"""

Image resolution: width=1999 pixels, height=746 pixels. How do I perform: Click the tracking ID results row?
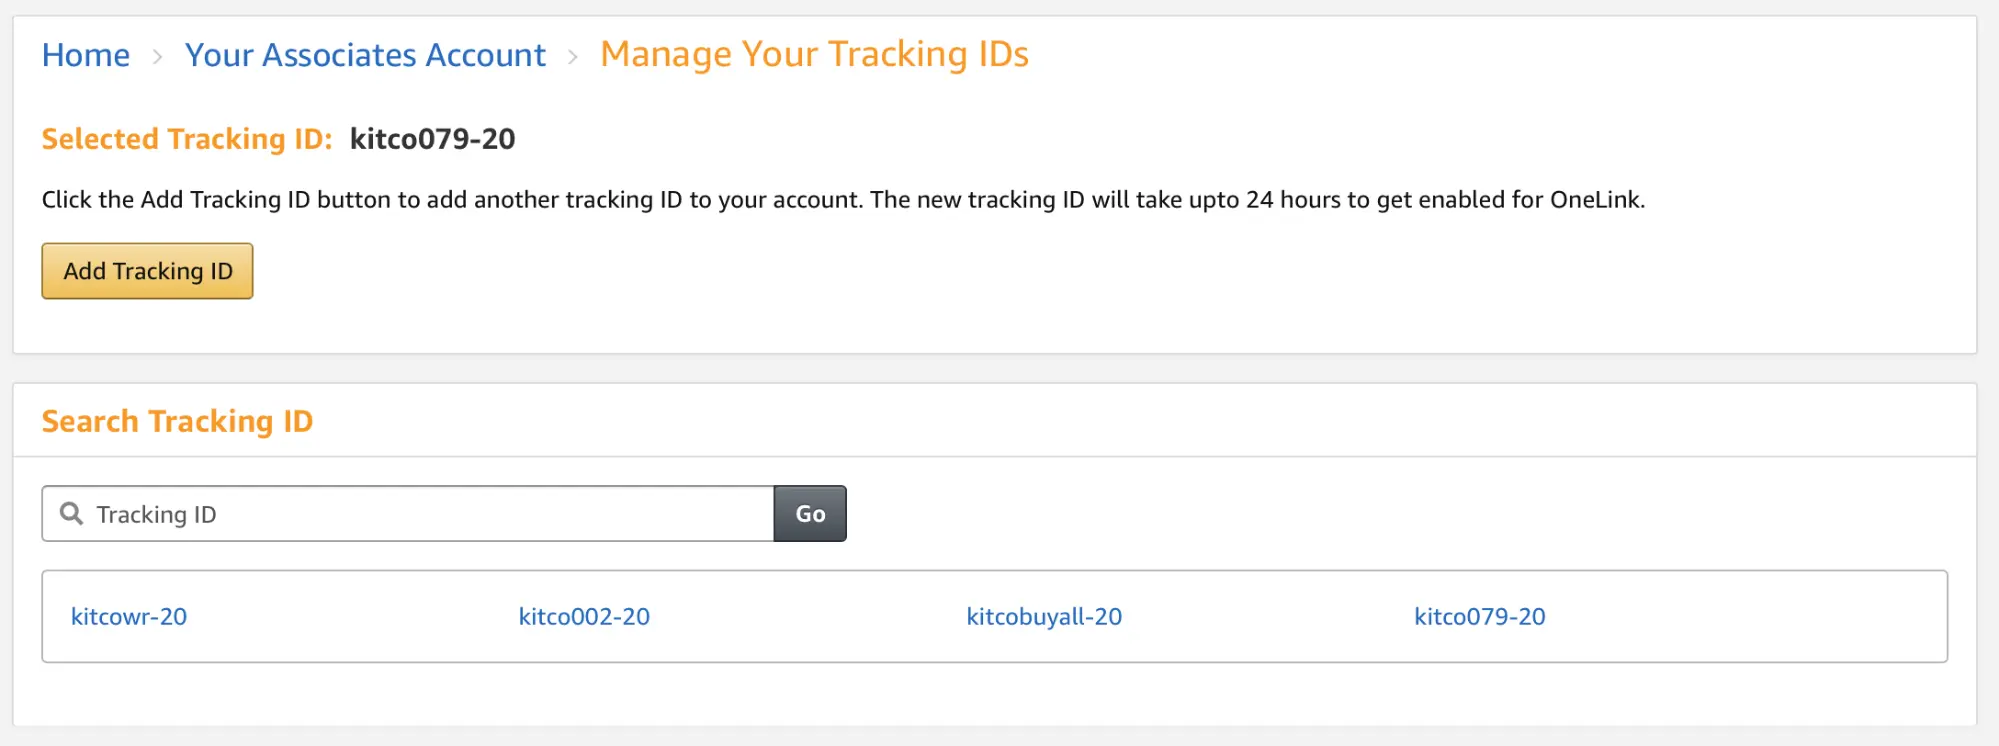[995, 616]
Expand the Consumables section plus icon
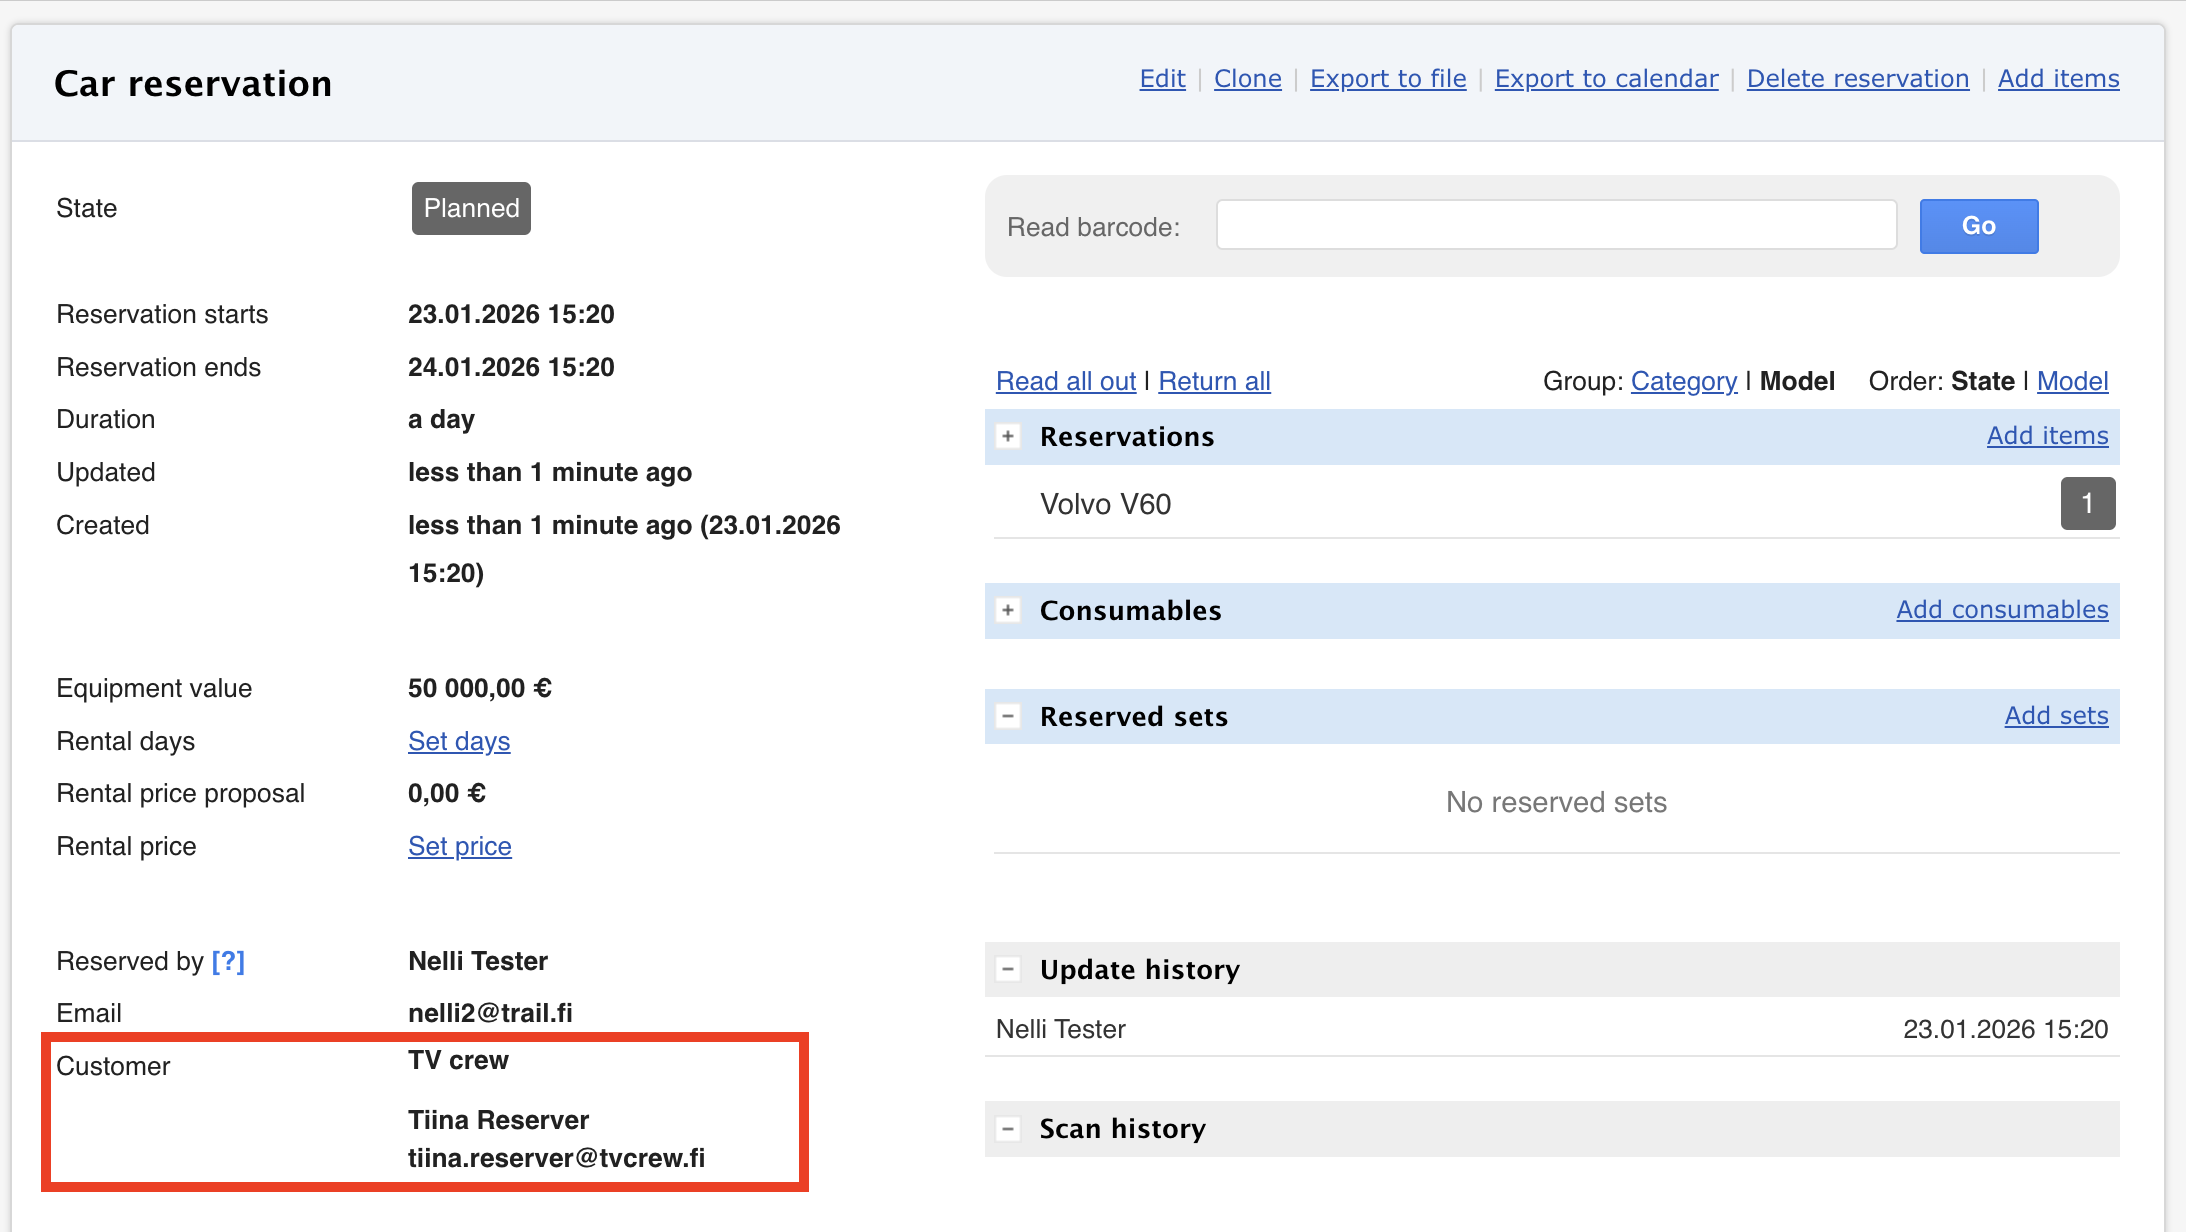Viewport: 2186px width, 1232px height. coord(1008,611)
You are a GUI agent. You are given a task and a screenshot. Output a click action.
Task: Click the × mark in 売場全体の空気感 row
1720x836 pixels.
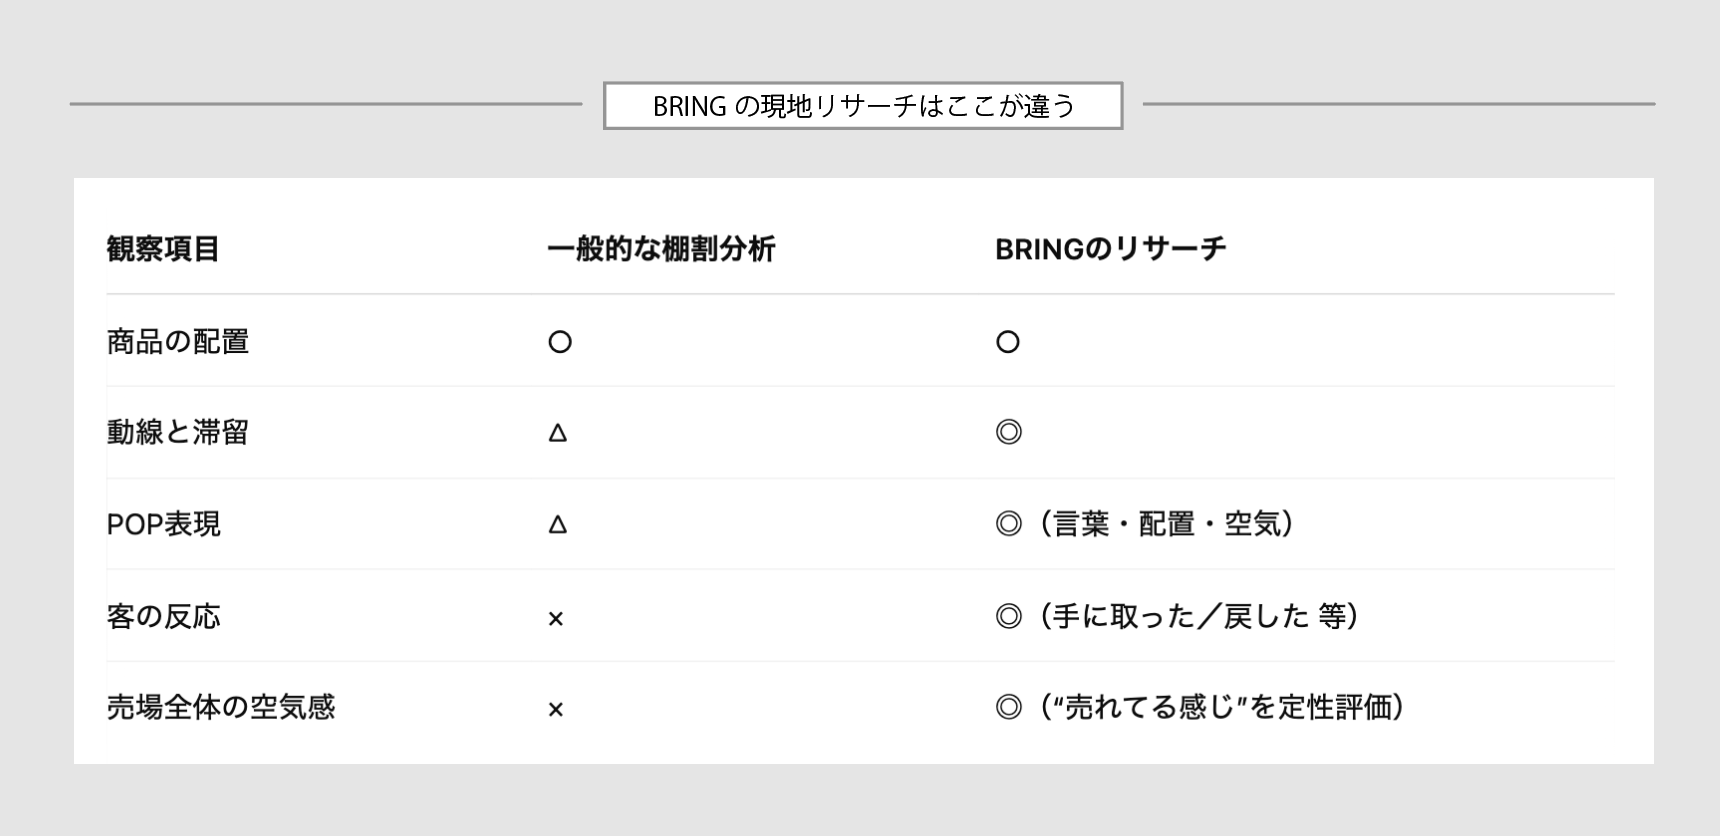pyautogui.click(x=556, y=710)
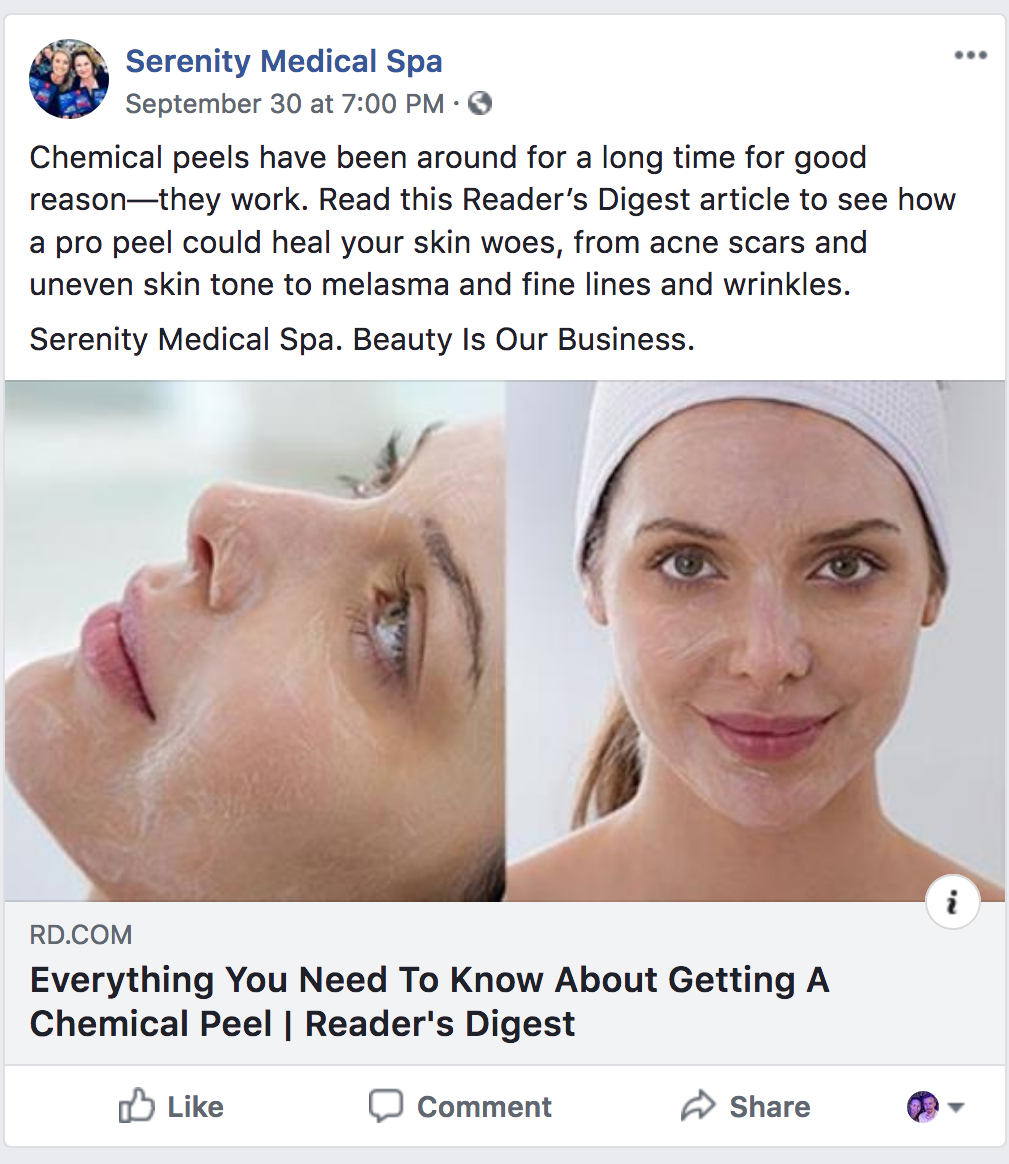The width and height of the screenshot is (1009, 1164).
Task: Click the link info 'i' icon
Action: click(953, 902)
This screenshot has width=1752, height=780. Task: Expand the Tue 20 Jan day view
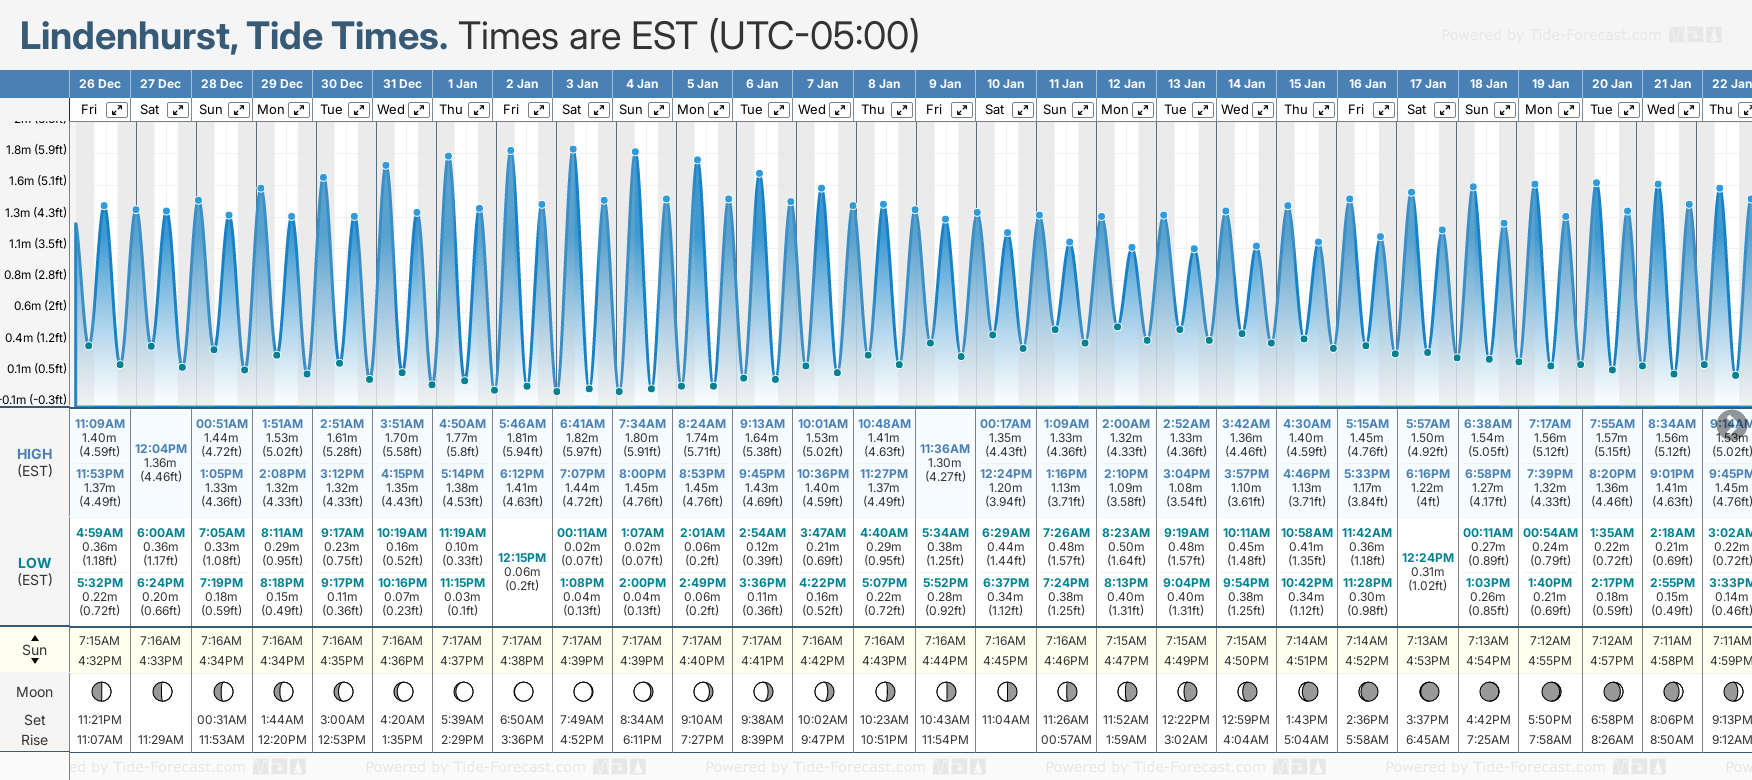(x=1628, y=110)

"""

Convert everything from the line containing "Expand the Consumables section plus icon" down through the end of the entries into a JSON list of strings, one string per line, skipping blank lines and leaving out the pictures.

> **WRITTEN RESPONSE**
[
  "Expand the Consumables section plus icon",
  "Viewport: 2186px width, 1232px height. coord(1008,611)",
  "You are a GUI agent. You are given a task and a screenshot. Output a click action.",
  "Task: Click the × mark in 売場全体の空気感 row",
  "1720x836 pixels.",
  "pyautogui.click(x=556, y=710)",
  "The width and height of the screenshot is (1009, 1164).",
  "Task: Click the link info 'i' icon",
  "Action: click(953, 902)",
  "This screenshot has width=1752, height=780. Task: Expand the Tue 20 Jan day view",
  "(x=1628, y=110)"
]